Any information communicated to you on this basis is intended to enable you to take the appropriate measures; it does not constitute an acknowledgement of liability on the part of Damji, which is assessed in light of its legal obligations.
24.24. CNDP formalities and declaration
The processing operations described in this policy are subject to the formalities provided for by Law 09-08 before the CNDP: prior declaration of the processing operations (Articles 12 and 13; a receipt is issued, in principle, within twenty-four hours allowing processing to begin, Article 19) and prior authorization for processing operations subject to a strengthened regime — the biometric KYC selfie (Articles 12 and 21 and CNDP Deliberation No. 478-2013) and the international transfer of data (Articles 43 and 44).
The collection of the biometric selfie and international data transfers are only activated after obtaining the corresponding authorisations from the CNDP.
Declaration receipt reference and CNDP authorization number(s): [to be completed by Damji once the formalities are done].
25.25. Complaints and prior resolution
For any complaint relating to the processing of your data, we invite you to contact us first at support@damjitech.com: we endeavour to provide a response within a reasonable time.
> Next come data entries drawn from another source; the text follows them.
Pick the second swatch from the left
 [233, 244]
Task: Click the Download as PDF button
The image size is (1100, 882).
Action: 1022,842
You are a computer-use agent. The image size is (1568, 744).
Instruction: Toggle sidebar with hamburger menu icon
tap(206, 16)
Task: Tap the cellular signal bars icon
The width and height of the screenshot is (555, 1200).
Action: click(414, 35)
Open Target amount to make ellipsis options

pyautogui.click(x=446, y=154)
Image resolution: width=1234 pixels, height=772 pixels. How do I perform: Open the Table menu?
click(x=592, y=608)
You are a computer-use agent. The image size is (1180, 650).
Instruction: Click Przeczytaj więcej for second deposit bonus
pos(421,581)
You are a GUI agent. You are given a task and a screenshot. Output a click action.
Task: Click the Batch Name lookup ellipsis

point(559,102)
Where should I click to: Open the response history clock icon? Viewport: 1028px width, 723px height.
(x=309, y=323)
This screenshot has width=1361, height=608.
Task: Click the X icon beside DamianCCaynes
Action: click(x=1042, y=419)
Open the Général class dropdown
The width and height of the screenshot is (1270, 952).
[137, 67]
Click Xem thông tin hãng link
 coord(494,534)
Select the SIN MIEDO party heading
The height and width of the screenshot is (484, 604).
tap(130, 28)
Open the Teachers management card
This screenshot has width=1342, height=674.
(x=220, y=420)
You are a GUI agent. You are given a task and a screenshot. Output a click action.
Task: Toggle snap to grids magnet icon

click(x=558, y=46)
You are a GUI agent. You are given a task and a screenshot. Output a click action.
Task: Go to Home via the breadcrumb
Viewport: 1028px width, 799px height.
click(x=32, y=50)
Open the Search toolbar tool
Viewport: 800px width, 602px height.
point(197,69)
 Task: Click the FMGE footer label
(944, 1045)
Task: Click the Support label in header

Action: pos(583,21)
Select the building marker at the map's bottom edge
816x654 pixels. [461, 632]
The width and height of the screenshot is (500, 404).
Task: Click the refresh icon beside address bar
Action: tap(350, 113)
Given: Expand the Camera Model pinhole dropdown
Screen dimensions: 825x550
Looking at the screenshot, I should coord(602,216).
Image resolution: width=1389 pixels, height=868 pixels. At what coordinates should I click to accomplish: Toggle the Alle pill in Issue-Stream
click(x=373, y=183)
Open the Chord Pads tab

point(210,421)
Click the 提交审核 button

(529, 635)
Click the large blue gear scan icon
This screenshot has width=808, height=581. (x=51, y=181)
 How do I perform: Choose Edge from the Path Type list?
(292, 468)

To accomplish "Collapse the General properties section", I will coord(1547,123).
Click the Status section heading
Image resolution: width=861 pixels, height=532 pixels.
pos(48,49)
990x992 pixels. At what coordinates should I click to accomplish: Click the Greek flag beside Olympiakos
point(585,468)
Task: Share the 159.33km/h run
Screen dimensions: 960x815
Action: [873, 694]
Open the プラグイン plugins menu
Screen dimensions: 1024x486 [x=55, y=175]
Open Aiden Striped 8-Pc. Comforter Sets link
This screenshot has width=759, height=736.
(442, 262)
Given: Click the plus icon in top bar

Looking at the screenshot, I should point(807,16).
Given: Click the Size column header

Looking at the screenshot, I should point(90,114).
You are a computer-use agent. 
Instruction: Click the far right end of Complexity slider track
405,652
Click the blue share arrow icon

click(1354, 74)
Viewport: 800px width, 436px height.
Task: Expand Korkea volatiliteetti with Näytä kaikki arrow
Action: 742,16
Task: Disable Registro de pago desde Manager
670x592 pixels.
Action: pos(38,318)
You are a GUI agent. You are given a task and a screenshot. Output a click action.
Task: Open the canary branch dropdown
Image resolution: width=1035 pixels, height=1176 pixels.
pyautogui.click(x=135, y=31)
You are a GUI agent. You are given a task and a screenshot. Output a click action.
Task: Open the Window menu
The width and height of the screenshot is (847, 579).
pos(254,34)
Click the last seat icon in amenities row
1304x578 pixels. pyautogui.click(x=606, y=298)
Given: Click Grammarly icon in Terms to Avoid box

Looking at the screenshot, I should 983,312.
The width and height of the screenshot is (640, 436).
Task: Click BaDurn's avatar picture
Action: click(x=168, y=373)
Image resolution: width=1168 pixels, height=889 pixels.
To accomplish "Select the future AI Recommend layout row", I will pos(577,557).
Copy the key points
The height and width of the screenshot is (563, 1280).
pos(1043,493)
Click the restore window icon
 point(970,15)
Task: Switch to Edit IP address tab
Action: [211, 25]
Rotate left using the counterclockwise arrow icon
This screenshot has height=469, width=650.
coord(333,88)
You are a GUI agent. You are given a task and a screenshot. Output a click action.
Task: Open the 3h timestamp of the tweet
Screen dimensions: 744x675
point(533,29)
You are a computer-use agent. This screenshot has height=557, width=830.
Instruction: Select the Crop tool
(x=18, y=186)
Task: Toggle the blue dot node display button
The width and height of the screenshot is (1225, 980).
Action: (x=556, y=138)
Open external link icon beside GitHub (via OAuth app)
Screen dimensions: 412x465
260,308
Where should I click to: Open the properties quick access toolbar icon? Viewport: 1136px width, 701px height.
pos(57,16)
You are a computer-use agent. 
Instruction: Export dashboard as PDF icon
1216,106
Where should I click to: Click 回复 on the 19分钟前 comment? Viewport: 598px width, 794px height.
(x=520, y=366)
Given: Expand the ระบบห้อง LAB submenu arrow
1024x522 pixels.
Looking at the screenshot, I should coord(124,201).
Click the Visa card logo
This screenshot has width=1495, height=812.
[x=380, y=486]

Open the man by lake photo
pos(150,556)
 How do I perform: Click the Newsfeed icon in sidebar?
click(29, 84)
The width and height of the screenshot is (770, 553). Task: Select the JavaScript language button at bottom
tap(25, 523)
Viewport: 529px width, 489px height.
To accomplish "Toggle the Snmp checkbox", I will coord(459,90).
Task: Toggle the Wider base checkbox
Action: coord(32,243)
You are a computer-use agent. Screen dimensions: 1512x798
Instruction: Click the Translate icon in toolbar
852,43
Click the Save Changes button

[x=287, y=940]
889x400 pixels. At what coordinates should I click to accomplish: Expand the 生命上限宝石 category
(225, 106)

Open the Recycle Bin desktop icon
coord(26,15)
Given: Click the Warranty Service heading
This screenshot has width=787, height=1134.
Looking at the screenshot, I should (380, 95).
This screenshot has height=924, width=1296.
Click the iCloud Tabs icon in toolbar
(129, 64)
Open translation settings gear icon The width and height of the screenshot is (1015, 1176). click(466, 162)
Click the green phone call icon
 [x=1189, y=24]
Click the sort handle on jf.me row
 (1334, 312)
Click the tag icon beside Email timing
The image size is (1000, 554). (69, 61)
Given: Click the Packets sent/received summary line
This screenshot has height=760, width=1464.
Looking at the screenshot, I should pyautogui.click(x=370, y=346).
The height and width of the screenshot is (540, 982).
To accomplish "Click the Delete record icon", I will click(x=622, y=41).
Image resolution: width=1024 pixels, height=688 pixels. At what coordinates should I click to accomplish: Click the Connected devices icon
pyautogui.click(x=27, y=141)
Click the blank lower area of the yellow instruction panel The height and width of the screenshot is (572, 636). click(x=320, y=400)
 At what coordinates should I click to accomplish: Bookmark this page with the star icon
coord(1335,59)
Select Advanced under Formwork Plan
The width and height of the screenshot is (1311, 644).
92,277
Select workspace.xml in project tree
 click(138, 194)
This prior amicable step does not deprive you of your right to refer the matter to the CNDP at any time or to exercise the remedies provided for by law.
26.26. Amendment of this policy
We may amend this Privacy Policy in order to reflect changes to our service or to the regulations. The date of the last update appears at the top of the document.
In the event of a substantial amendment, we will inform you by an appropriate means and, where required, obtain your acceptance or your consent. Continued use of the service after a non-substantial amendment constitutes acknowledgement of the version in force.
27.27. Governing law and jurisdiction
This policy is governed by Moroccan law, in particular Law 09-08 and its implementing texts.
Any dispute relating to its interpretation or performance falls within the jurisdiction of the competent Moroccan courts, without prejudice to the mandatory consumer-protection provisions and the right to refer the matter to the CNDP.
28.28. Contact
For any question relating to this policy or to the processing of your personal data, and for the exercise of your rights, contact us at support@damjitech.com.
Data controller: Damji.
29.29. Data transfer in the event of a corporate operation
As part of the development of its business, Damji may carry out a restructuring, merger, contribution, total or partial transfer of assets, transfer of goodwill or change of control. In such a case, the personal data processed within the platform form part of the assets that may be transferred to the acquirer or beneficiary entity, which then becomes the data controller in place of Damji and remains bound to comply with this policy and with Law 09-08. We will inform you of such a transfer by an appropriate means where the law so requires, and the beneficiary will, where applicable, complete the formalities required with the CNDP. Your rights over your data remain unchanged and enforceable against the beneficiary.